PHILADELPHIA (CBS) -- There are three players in professional, affiliated baseball this season that have hit at least 30 home runs, scored 100 runs and knocked in at least 100 runs.

Two of them are a couple of Major League Baseball's top sluggers - Miami's Giancarlo Stanton and Arizona's Paul Goldschmidt.

The third? Why it's Montgomery County native and Kennedy-Kenrick High School product Christian Walker, who finished the regular season with the Reno Aces, the Triple-A affiliate of the Arizona Diamondbacks, with 32 home runs, 114 RBI and 104 runs scored. He did all this while batting .309.  The performance earned him Pacific Coast League MVP honors.

"It's been a great year," Walker tells KYW Newsradio. "A lot of fun. First experience with the Diamondbacks organization, so I was happy to come out and really put a good first impression on. I felt like I had something to prove this year and I think achieved that, for sure."

Walker, a right handed hitting first baseman expounds on why he felt like he needed to prove something here in 2017.

"I just wasn't happy with the last few years, with the final product I put up at the end of the year," he says. "Started re-evaluating my swing and just got back to basics and really embracing who I am as a hitter. Just nailing down my strengths. This is just, I think, the product of a lot of hard work and hopefully it continues."

The 26-year-old Walker, who played his college ball at South Carolina, had spent his entire pro career in the Baltimore organization until this season. He actually made it to the big leagues with the Orioles during the 2014 and 2015 seasons.

"It was a lot of fun," he says of getting to the big leagues. "To go up and achieve something that I've been playing for for a long, long time. I was young, it was a ton of fun, it was a dream come true. It was a blast. It all happened pretty quick at the end of the year for me. Didn't really have much time to think about it or get nervous.

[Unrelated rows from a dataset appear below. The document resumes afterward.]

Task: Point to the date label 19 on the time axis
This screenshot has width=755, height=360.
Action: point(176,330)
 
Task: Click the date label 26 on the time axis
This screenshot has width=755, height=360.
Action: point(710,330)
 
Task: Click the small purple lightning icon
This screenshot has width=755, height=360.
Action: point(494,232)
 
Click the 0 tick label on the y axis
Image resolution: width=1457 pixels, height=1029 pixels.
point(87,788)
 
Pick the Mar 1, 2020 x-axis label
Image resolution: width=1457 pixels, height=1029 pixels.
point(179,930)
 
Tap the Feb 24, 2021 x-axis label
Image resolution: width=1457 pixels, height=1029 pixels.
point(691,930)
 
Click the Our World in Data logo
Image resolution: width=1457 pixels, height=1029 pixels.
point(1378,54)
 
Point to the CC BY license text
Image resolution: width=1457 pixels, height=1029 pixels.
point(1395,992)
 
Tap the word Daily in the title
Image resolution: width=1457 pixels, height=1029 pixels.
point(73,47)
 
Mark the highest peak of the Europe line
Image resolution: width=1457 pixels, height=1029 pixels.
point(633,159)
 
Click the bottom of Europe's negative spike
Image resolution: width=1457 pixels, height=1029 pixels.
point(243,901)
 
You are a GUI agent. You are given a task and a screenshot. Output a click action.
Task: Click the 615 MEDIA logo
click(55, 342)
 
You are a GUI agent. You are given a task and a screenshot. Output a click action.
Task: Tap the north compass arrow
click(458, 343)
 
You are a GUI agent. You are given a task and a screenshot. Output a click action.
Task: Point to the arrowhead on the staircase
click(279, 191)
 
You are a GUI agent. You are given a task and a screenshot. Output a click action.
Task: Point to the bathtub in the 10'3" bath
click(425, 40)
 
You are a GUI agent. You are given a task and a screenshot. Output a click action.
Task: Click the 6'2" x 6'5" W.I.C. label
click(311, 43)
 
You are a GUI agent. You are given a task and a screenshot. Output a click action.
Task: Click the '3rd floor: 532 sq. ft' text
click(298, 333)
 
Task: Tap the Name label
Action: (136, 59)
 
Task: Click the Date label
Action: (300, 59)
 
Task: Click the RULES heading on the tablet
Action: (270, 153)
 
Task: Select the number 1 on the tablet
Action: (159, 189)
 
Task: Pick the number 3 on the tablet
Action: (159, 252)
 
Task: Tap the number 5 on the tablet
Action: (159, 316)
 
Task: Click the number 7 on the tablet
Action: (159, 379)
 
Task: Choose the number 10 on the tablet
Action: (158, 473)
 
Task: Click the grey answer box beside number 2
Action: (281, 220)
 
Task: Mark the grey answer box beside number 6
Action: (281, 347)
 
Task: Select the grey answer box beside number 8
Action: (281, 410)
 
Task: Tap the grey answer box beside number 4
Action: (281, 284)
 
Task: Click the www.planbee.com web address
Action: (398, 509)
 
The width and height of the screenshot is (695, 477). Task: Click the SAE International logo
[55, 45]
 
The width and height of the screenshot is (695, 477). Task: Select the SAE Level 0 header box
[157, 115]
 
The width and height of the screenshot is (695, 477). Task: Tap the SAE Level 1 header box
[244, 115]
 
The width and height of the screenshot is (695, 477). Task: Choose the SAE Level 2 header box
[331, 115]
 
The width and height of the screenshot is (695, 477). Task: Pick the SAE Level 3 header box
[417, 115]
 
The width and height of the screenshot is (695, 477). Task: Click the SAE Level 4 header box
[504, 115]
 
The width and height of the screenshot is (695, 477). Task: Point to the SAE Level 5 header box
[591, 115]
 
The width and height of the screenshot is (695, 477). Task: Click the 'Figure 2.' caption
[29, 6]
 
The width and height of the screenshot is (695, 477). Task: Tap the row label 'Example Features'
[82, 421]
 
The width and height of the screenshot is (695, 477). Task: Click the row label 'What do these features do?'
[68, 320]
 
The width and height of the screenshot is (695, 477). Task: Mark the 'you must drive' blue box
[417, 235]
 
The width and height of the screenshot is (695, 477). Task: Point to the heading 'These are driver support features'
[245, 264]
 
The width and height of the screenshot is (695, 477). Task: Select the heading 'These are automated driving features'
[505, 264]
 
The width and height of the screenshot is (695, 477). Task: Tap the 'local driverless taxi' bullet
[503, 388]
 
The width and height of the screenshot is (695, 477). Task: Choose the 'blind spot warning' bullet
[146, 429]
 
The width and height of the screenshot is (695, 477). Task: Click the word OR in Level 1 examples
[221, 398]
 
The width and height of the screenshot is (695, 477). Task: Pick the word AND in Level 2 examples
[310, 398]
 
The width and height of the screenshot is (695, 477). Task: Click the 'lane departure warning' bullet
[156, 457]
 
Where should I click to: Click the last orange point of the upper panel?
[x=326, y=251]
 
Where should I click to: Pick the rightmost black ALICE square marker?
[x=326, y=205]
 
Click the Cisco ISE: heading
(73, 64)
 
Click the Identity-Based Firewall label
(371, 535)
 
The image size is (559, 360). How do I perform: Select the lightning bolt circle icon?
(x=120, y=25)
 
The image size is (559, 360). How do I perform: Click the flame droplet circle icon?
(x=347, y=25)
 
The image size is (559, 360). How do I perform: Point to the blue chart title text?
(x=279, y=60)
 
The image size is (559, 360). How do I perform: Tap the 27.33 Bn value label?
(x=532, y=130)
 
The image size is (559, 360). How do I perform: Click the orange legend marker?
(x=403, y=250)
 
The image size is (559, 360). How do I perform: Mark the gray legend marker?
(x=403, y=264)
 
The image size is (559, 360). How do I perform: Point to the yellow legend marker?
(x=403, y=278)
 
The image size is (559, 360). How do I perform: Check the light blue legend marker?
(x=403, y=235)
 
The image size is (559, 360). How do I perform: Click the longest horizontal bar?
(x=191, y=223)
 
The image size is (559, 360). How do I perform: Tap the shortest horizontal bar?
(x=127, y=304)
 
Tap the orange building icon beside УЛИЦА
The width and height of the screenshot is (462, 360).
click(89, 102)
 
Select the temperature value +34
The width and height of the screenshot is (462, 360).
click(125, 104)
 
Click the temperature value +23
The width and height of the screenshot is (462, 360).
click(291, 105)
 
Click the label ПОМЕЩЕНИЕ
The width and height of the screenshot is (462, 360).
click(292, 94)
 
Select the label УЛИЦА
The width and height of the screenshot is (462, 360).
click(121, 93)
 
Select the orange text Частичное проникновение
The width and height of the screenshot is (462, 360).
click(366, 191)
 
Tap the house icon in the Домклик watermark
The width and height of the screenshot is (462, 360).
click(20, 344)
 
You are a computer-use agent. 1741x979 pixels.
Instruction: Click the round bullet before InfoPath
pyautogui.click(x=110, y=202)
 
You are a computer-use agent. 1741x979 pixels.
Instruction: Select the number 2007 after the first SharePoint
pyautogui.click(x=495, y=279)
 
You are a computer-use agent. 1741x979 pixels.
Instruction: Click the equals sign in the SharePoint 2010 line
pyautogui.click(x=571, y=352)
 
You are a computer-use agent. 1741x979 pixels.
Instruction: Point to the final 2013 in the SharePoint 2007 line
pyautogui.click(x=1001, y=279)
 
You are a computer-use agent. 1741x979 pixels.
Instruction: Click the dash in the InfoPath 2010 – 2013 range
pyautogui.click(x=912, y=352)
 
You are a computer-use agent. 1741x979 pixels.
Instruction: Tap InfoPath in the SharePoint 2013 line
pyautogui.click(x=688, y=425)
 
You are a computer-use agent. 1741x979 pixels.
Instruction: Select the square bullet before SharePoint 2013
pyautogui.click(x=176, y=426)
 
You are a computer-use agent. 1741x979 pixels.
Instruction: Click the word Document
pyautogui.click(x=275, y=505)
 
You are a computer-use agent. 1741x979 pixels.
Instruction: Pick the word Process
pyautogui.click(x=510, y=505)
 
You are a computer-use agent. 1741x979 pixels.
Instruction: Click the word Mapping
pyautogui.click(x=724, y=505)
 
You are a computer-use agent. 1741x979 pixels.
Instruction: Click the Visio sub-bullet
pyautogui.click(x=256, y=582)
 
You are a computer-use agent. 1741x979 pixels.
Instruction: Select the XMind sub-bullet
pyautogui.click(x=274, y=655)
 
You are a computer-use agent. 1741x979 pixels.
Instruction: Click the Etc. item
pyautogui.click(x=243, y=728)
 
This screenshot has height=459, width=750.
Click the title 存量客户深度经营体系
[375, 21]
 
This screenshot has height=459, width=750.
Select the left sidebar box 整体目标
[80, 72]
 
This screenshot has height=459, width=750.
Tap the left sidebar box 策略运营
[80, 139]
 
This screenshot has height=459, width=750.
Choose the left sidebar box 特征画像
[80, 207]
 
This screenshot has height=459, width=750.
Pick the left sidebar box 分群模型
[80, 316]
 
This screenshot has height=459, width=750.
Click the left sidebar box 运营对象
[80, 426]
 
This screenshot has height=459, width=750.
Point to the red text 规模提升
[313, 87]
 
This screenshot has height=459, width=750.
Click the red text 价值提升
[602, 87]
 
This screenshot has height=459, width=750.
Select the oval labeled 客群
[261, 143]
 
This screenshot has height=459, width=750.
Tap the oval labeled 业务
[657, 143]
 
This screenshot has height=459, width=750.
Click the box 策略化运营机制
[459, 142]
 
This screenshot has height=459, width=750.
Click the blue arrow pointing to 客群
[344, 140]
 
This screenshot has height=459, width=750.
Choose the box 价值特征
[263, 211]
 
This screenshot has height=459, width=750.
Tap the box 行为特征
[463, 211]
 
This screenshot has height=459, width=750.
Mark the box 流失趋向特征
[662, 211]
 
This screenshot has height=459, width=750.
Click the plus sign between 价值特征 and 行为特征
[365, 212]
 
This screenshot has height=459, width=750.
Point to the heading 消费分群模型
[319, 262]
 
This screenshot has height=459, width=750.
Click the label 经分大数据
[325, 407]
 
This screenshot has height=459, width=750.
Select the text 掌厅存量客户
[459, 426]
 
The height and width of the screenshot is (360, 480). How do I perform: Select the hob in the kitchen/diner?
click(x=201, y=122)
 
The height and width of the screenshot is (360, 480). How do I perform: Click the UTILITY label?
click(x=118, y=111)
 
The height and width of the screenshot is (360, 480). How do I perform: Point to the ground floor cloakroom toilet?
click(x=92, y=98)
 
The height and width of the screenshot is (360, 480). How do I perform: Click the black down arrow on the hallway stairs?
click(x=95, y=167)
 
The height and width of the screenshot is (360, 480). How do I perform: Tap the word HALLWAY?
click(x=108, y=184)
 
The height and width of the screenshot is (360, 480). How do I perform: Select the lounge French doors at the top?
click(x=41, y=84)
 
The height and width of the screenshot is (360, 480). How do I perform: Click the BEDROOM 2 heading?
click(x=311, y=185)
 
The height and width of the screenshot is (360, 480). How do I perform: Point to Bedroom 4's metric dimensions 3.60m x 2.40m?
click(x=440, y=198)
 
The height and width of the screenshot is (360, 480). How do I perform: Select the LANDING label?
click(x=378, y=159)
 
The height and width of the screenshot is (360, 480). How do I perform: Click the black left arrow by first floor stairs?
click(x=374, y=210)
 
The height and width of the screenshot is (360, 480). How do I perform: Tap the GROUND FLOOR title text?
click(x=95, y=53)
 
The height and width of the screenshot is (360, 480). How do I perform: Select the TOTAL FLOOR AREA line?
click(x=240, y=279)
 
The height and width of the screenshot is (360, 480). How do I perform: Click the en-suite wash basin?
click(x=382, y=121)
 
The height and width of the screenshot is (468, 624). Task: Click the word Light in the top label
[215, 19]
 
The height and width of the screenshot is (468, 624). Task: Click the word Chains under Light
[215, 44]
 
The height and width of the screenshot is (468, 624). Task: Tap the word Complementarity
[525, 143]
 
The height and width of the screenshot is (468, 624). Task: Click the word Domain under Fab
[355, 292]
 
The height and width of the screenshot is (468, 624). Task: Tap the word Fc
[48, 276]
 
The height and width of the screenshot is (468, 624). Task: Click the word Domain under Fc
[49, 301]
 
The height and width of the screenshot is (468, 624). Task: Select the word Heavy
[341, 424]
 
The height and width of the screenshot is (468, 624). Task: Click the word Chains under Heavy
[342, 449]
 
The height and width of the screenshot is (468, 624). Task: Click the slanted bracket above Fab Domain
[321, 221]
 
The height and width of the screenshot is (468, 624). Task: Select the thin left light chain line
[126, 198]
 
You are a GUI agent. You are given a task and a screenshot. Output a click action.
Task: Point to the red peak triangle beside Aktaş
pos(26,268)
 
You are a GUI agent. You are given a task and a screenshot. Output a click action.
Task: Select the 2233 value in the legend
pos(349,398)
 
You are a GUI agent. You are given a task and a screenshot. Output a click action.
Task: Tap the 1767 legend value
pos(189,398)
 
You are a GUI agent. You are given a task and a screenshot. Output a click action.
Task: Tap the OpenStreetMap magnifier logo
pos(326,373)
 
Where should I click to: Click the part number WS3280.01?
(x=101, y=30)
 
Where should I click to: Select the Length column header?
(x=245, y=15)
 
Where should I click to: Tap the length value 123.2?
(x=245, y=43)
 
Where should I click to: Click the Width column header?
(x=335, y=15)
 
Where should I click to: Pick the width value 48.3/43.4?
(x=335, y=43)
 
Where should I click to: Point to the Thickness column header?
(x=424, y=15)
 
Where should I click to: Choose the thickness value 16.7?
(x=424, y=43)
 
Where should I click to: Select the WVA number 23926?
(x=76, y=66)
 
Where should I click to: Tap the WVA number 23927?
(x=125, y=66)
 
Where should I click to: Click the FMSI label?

Kind of was thrown right into the fire and I wouldn't of had it any other way."

Does he think his performance this year has merited another chance at the big leagues?

"I hope so," he says. "Unfortunately about baseball, you never find things out too early. It's pretty instantaneous when you hear something and then that's the transaction or that's the move. So it's been a great year, I've done everything that I can control and hopefully it's enough where I can go up and help the team out."

Walker reflects on his time back here in the Delaware Valley.

"I was born in Norristown," he says. "When I was five or six, my parents moved out to Limerick/Pottstown Area. Went to Spring-Ford for a couple of years and ended up going back to high school in Norristown. So that was excited to move back, kind of where I was born, I've got a lot of family in that area. One thing about Kennedy-Kenrick was the Friday night games at Latshaw. That's one think I remember specifically. Not many high school teams play Friday night games under the lights. So that's a fond memory of mine, Friday nights at Latshaw-McCarthy Field and having the school come out and then family come out and support. It was a lot of fun."

Walker and the Aces are now preparing for the Pacific Coast League playoffs. They will open up the post-season against the El Paso Chihuahuas on Wednesday.